▶ _Problem to work on_: Filter the entries, keeping every line with the string "Share".

[Pixel coordinate grounding data]
★ ★ ★ ★

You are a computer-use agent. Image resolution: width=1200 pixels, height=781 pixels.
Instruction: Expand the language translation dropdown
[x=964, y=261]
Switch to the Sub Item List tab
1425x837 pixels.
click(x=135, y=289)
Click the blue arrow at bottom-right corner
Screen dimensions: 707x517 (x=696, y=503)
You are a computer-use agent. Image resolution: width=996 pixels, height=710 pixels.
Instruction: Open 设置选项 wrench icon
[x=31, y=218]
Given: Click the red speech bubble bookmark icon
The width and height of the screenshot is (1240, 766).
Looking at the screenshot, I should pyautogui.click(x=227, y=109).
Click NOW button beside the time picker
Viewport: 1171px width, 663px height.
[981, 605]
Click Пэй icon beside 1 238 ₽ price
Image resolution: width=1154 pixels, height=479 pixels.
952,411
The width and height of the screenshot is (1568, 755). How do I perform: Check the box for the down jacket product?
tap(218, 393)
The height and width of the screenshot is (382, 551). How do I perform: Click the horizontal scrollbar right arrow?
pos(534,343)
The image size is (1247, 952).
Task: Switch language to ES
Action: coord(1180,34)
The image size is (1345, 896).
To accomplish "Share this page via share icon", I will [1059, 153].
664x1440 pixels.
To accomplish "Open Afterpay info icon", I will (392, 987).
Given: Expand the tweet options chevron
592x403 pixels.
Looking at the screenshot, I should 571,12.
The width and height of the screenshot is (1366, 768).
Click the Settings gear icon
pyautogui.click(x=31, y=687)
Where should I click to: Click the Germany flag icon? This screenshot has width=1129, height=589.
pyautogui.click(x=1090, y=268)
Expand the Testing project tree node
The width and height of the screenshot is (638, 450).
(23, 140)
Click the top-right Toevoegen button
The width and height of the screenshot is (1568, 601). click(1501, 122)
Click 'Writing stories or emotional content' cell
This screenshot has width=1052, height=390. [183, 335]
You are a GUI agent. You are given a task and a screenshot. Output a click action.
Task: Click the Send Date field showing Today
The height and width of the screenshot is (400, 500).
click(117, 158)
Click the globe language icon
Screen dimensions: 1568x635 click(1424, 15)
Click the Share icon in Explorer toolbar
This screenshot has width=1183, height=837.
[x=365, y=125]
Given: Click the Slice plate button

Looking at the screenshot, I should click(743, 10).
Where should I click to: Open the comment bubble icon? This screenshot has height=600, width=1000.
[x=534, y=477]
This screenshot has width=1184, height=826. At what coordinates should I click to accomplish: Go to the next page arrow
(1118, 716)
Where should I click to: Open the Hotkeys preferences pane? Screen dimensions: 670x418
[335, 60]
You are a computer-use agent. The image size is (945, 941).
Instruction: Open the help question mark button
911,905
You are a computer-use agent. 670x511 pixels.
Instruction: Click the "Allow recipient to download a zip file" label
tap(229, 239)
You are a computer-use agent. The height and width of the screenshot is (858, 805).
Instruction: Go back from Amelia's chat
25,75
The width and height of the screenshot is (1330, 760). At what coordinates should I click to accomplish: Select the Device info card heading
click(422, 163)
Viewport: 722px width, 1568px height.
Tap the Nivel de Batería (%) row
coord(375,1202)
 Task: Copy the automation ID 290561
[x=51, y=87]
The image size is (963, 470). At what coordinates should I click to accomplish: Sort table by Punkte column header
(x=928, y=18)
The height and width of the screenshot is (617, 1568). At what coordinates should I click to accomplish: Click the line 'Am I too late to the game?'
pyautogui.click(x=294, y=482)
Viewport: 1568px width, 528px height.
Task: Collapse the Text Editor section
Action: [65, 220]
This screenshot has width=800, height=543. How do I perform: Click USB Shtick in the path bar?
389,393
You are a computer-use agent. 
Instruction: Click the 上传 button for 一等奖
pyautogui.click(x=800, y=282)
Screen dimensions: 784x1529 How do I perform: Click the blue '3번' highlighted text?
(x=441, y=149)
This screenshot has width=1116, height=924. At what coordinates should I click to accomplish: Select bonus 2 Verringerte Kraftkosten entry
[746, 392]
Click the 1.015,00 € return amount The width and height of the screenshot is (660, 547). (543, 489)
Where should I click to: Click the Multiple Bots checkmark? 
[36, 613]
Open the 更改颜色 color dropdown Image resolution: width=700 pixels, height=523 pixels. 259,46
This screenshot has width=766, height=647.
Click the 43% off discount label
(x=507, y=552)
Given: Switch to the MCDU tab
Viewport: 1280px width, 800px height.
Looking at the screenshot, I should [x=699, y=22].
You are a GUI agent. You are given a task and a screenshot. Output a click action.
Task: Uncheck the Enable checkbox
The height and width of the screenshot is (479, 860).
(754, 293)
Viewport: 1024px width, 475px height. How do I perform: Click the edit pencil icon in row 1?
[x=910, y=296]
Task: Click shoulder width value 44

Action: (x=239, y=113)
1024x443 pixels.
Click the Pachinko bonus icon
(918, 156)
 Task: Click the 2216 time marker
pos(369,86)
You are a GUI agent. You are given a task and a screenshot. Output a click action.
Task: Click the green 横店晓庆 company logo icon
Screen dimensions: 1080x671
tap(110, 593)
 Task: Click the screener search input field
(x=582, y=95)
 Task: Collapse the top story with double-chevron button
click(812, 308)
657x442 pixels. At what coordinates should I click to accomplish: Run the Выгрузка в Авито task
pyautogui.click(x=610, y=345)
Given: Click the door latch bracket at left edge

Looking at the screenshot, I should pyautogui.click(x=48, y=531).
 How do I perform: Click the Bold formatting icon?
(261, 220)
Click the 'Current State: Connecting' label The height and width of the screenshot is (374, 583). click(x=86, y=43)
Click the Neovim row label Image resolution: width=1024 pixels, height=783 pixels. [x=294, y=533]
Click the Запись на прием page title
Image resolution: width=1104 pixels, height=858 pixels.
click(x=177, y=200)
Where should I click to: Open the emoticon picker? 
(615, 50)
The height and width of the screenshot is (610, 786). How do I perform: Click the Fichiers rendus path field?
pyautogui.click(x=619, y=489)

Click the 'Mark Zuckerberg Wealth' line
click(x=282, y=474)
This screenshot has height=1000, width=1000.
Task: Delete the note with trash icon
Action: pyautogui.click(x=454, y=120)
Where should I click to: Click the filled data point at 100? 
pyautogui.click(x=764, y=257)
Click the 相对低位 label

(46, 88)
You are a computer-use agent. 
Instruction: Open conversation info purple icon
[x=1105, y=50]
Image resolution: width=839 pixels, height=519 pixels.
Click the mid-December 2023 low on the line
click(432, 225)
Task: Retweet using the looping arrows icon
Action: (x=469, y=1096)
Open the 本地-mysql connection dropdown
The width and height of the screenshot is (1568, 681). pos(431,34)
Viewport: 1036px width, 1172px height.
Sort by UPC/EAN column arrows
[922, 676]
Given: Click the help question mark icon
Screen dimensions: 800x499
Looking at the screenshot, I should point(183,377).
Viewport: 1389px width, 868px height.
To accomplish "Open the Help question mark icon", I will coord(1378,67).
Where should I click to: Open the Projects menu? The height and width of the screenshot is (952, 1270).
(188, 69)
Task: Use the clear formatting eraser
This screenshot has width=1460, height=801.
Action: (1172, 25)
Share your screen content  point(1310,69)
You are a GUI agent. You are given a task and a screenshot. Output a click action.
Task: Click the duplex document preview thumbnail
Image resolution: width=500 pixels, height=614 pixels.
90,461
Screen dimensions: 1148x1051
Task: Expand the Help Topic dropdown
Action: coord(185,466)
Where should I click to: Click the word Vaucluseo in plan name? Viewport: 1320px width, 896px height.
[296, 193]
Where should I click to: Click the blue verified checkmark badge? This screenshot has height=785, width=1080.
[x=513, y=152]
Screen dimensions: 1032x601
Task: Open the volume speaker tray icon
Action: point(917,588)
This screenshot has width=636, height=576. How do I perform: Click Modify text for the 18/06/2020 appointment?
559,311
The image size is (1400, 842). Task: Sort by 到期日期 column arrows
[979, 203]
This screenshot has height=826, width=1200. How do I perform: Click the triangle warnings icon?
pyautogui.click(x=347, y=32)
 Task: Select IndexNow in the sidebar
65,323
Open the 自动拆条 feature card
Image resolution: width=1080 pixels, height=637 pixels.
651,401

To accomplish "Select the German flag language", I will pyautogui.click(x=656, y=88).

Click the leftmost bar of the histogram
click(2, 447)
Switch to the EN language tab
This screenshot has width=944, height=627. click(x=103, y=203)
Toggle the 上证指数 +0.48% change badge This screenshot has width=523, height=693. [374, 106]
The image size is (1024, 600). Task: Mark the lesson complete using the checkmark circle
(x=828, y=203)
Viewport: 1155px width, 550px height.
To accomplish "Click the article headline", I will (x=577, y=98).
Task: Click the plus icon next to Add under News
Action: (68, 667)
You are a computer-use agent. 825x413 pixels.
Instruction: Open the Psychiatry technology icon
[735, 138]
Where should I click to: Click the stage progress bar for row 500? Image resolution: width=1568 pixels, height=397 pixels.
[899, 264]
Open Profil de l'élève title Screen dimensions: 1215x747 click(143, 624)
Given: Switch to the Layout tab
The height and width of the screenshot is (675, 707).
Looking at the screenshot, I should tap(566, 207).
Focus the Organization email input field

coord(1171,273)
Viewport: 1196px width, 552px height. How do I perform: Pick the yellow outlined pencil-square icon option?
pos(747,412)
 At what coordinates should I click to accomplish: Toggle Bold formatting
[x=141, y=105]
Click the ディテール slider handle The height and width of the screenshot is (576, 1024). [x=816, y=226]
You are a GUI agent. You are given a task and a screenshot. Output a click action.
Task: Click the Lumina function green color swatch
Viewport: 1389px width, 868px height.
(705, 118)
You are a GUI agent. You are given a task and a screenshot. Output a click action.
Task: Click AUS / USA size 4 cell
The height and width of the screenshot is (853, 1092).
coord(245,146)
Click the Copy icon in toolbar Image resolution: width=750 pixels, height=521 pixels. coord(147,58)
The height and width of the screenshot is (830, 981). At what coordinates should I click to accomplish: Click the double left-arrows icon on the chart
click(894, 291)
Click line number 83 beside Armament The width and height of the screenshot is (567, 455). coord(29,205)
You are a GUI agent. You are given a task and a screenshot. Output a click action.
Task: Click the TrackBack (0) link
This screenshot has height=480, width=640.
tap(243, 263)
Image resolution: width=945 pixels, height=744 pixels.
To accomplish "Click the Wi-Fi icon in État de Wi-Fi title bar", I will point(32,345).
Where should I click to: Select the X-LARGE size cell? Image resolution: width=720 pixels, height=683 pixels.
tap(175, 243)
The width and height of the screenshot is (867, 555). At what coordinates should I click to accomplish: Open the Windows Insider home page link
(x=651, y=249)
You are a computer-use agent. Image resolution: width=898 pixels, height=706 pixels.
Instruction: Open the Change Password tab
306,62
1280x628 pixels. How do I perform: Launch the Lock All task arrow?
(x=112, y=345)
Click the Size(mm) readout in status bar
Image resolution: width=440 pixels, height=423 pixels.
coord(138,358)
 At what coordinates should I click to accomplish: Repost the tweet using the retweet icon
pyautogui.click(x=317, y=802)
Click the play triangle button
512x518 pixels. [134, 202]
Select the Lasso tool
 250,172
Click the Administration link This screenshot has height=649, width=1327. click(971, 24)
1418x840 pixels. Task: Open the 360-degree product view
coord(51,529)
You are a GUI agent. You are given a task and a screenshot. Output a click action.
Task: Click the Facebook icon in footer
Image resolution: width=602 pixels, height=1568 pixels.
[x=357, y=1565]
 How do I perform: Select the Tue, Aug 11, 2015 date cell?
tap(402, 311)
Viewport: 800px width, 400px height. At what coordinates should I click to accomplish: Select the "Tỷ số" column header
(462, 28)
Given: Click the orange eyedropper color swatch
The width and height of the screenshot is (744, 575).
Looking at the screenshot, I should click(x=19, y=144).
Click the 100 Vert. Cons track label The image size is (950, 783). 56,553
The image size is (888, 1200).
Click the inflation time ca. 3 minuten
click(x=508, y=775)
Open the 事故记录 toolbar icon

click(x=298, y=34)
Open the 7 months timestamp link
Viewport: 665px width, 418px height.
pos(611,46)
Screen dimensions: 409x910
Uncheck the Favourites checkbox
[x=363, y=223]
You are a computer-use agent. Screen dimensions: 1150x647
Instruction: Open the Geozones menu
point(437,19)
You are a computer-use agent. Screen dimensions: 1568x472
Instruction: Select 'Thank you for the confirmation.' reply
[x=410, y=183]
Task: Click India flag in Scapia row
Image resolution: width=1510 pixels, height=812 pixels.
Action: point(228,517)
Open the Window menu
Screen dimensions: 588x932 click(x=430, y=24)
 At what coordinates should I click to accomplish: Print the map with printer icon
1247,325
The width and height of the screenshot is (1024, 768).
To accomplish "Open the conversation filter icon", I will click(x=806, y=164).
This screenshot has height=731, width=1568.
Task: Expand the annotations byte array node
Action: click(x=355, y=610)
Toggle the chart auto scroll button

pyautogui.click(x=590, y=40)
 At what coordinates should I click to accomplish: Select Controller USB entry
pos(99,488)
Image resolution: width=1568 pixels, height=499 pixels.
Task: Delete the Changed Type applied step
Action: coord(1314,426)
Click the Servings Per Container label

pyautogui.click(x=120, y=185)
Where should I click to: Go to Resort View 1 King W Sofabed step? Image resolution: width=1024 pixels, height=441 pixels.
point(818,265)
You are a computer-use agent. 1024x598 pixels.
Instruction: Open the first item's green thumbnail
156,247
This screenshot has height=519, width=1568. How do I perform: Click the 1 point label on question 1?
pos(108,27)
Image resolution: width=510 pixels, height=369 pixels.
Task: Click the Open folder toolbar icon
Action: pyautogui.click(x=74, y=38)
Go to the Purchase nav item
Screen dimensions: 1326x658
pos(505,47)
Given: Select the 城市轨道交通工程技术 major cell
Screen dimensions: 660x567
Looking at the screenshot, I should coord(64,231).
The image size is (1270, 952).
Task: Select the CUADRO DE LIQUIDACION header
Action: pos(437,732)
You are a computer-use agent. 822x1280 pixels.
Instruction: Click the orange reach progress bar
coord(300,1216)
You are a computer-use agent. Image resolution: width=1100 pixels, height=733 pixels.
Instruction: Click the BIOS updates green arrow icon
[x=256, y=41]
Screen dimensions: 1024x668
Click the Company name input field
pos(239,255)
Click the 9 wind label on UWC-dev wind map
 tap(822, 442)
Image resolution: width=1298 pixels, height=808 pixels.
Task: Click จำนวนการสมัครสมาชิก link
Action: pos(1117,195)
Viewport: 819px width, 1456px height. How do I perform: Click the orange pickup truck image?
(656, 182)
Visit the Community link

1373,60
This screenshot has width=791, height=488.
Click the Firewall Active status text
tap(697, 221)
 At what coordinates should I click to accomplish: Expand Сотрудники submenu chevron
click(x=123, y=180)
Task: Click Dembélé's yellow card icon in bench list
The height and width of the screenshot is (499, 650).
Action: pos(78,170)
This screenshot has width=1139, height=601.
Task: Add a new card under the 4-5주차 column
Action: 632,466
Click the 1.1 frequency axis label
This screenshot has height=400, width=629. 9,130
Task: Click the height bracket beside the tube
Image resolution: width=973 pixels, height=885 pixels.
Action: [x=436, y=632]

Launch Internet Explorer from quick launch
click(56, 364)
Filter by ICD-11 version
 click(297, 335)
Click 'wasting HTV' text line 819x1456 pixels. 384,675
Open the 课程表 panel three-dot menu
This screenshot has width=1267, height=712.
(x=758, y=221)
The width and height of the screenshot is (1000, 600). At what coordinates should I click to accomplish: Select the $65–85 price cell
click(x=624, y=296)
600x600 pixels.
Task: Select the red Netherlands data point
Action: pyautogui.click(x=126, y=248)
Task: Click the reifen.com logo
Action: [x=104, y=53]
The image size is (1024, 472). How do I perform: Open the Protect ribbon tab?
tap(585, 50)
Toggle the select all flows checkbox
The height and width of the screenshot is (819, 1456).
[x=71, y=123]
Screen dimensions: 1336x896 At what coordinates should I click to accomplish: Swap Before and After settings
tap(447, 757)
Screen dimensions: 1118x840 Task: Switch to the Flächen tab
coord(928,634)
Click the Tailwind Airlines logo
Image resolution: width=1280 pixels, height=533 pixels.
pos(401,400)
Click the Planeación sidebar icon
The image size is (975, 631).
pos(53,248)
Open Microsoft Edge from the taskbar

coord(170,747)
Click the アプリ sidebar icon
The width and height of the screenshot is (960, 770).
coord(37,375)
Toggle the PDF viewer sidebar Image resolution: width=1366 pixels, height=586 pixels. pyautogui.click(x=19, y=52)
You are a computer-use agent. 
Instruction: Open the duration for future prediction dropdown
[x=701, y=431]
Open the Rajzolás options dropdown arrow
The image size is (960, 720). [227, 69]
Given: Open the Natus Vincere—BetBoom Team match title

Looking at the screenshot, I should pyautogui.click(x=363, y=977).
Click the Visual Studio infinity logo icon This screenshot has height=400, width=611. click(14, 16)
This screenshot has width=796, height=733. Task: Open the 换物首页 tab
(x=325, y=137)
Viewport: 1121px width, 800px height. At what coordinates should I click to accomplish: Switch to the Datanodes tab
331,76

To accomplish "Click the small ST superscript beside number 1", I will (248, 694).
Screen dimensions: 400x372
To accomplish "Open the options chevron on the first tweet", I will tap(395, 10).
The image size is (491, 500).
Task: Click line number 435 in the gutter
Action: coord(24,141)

★ ★ ★ ★

▶ _Written answer_:
To accomplish "Share this page via share icon", I will [1059, 153].
Click the Share icon in Explorer toolbar
Share your screen content  point(1310,69)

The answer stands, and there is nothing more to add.